PASSAGE TO READ:
___

[pnetcdf-devel] [parallel-netcdf] #29: cdf-2 max array size

Wei-keng Liao wkliao at eecs.northwestern.edu
Mon Mar 27 11:54:54 CDT 2017


Hi, Luke,

> This is indeed what happens.  We proceed through the code to attempt to write, only returning a warning, which may not be wise.

Let me understand your work flow better. I assume the following two possibilities.
Please let me know which one is your case.

1. Use PnetCDF 1.7.0 to create a new netCDF file and continue to write variables.
2. Use PnetCDF 1.5.0 to create a new netCDF file. Then use 1.7.0 to write variables.

In the former case, you should have gotton error codes for every write attempted
and the new file created should be of size 0.

In the latter case, there will be no error reported and writes will succeed.
Please confirm this case, as you might just found a bug in PnetCDF and NetCDF.

For the latter case, I tried a toy program in both PnetCDF and NetCDF.
Neither ncmpi_open or nc_open reports an error. This indicates
no variable size checking is done in both libraries.

Wei-keng

On Mar 27, 2017, at 9:39 AM, Luke Van Roekel wrote:

> Hello,
>   
> From the file header, I can see variables edgeMask and normalVelocity are
> larger than 4GB-4 bytes.
> 
> Yes, I saw we are definitely violating cdf-2 file size constraints
> 
> If using PnetCDF 1.7.0, your program should have created a zero-size file
> with the error message: "NetCDF: One or more variable sizes violate format
> constraints" when ncmpi_enddef is called. Is this not your case?
> 
> This is indeed what happens.  We proceed through the code to attempt to write, only returning a warning, which may not be wise.
> 
> Note that ncdump and ncmpidump do not check the validity of a netCDF file.
> It is possible they (and paraview) do not complain about the size violation.
> 
> This is interesting.  I'm still surprised that the output looks reasonable even though we violate the constraint.  There is nothing amiss in the output, perhaps since I'm running on large HPC machines, with lots of memory per node it may allow for the writing even outside of cdf-2 constraints.  Even if we can get good output with pnetcdf/1.5.0, I don't think the appropriate solution is to change cdf-2 constraints (or depend on a single version), but instead I should have my code use cdf-5, especially since nco supports cdf-5.
> 
> Regards,
> Luke
> 
> On Sun, Mar 26, 2017 at 10:58 AM, Wei-keng Liao <wkliao at eecs.northwestern.edu> wrote:
> Hi, Luke,
> 
> From the file header, I can see variables edgeMask and normalVelocity are
> larger than 4GB-4 bytes.

___

DATA BLOCK:
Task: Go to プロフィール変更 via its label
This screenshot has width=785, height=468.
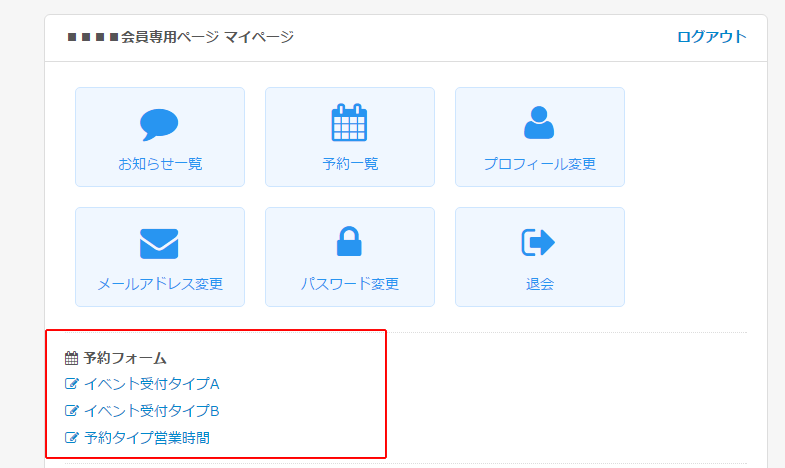Action: pos(540,164)
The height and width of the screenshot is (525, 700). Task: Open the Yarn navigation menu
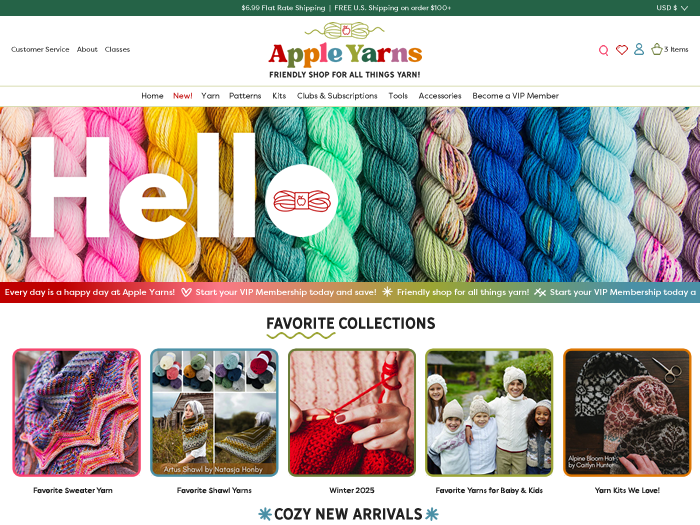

___

WORK REQUIRED: Translate this sentence from the PnetCDF thread into Spanish: "Note that ncdump and ncmpidump do not check the validity of a netCDF file."

EXERCISE RESULT: Tenga en cuenta que ncdump y ncmpidump no comprueban la validez de un archivo netCDF.